Al extender la mirada más allá, podemos aseverar que llegará el tiempo en que todo se resuma en una palabra: Cristo, y en que todo lo que existe girará en torno de él. Llegará la hora cuando nos daremos cuenta de que todo no sólo viene de él, por él, y para él, ¡sino que todo es él! Cristo motiva la renuncia del Padre a sí mismo, porque su intención, su propósito, su panorama, es su Hijo.

Hasta que, finalmente, todo esté bajo Su Hijo y en sujeción a él. ¡Todo! Y luego, cuando haya llegado al punto en que ya no pueda seguir adelante y todo sea del Hijo y sea el Hijo… ¡entonces el Hijo vuelve sobre sus pasos y se lo da todo al Padre! (1ª Cor. 15:28).

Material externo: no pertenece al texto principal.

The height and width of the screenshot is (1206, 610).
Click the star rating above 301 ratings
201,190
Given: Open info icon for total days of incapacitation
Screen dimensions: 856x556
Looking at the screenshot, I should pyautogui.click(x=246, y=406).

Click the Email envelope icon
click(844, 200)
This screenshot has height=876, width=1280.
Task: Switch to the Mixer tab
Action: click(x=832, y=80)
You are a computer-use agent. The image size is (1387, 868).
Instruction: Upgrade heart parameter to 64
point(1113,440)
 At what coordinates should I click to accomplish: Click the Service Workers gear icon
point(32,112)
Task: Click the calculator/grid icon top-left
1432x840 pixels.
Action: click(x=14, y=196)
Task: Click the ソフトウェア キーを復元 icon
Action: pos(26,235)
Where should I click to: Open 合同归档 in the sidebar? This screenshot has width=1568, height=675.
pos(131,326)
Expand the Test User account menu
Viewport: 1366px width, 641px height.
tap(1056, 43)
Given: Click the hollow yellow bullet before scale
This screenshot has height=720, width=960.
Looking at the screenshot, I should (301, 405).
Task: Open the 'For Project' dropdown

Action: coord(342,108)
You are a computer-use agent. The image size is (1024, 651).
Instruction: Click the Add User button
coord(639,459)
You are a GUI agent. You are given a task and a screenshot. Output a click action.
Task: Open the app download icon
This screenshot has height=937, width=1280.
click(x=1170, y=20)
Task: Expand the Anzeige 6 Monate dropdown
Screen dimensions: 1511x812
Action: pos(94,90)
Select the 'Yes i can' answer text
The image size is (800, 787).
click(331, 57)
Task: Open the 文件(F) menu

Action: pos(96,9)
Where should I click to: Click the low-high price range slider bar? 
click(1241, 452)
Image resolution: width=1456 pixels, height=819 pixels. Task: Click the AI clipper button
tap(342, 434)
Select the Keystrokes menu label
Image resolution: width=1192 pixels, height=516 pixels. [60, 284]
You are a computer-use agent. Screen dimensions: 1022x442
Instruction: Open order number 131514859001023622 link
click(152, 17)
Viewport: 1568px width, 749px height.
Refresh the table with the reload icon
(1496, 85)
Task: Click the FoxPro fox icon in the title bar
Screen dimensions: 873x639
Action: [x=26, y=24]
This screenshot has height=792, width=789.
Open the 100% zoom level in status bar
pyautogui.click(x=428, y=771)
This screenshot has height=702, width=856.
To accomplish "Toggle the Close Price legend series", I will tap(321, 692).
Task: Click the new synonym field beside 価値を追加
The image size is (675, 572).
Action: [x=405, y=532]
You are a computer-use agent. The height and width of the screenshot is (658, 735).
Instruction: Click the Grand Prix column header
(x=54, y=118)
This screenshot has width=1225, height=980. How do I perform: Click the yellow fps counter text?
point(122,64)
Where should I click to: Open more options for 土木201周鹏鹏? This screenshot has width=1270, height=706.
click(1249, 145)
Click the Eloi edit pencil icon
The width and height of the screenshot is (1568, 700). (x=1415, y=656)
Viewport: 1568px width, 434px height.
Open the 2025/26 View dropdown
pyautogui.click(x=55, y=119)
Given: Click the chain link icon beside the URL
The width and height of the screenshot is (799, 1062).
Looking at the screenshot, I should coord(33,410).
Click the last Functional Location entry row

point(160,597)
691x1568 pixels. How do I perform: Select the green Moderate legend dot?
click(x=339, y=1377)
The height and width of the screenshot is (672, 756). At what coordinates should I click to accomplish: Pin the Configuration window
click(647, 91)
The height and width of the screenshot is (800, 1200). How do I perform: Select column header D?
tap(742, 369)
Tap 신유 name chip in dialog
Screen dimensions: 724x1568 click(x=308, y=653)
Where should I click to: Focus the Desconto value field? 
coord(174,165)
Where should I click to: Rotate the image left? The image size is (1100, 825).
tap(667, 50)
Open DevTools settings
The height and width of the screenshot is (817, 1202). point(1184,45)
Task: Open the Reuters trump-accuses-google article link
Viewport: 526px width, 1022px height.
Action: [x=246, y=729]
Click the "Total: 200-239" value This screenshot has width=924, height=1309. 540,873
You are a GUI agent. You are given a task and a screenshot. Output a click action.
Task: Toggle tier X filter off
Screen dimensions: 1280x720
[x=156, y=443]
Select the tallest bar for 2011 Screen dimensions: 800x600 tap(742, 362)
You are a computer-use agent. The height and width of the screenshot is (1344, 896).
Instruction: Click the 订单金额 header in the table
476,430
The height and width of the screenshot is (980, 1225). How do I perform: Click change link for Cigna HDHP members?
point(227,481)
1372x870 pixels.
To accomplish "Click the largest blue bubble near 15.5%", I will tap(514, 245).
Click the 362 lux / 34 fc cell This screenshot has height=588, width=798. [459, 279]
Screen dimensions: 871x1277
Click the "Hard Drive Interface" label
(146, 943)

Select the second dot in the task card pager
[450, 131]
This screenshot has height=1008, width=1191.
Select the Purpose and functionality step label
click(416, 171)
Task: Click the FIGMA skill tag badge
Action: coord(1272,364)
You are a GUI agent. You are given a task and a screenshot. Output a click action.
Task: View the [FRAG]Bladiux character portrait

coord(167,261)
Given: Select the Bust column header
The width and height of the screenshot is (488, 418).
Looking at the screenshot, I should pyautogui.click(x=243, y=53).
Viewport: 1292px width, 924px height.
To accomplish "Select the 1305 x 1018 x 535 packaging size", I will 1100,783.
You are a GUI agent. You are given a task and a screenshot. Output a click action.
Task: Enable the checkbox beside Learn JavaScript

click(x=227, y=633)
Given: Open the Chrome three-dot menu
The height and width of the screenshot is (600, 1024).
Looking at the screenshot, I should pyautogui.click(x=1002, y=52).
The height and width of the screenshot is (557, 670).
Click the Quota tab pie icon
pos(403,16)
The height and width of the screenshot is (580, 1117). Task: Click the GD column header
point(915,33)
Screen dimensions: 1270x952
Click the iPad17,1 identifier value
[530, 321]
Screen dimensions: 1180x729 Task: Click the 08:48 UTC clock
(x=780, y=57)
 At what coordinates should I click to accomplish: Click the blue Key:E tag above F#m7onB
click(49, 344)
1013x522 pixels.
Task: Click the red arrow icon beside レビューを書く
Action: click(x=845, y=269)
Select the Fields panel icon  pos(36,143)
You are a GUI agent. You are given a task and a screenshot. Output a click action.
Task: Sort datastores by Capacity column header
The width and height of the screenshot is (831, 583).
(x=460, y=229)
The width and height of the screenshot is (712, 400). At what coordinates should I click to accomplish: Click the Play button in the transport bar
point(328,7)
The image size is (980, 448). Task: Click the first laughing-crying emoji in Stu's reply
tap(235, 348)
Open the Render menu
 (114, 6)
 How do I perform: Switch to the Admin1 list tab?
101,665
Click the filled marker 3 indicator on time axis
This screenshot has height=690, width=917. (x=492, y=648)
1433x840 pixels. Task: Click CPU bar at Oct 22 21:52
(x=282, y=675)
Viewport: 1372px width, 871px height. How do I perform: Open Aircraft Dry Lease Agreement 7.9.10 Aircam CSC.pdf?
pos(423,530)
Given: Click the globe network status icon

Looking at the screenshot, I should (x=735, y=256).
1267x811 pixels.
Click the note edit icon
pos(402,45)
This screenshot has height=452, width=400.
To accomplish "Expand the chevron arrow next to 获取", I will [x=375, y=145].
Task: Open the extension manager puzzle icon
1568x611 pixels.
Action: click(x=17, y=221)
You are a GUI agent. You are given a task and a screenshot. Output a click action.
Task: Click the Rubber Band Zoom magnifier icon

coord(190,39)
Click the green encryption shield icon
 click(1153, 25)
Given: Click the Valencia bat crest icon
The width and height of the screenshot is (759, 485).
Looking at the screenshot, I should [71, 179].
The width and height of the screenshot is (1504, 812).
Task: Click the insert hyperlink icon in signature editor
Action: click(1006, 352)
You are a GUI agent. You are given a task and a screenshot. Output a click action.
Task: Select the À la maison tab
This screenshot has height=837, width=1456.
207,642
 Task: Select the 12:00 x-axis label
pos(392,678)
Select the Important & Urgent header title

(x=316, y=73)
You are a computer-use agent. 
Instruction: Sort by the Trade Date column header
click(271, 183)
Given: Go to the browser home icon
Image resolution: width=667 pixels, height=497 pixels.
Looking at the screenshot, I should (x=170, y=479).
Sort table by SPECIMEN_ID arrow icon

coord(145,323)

Apocalipsis 21 y 22 describen la situación en la eternidad. Allí está Dios, el Cordero, la nueva Jerusalén y las naciones. Dios y el Cordero son el centro de la ciudad. La gloria de Dios es la luz y el Cordero es la lámpara de ella. La ciudad es el centro de la nueva creación – la nueva Jerusalén, es decir, los hijos de Dios. El Cordero ilumina la ciudad, y la ciudad ilumina las naciones. Dios y el Cordero son el centro de todo.

Así que, la meta y el gran propósito de Dios, de eternidad a eternidad, es darle al Hijo la preeminencia en todas las cosas, porque el propósito de Dios es hacer a su Hijo Señor de todo.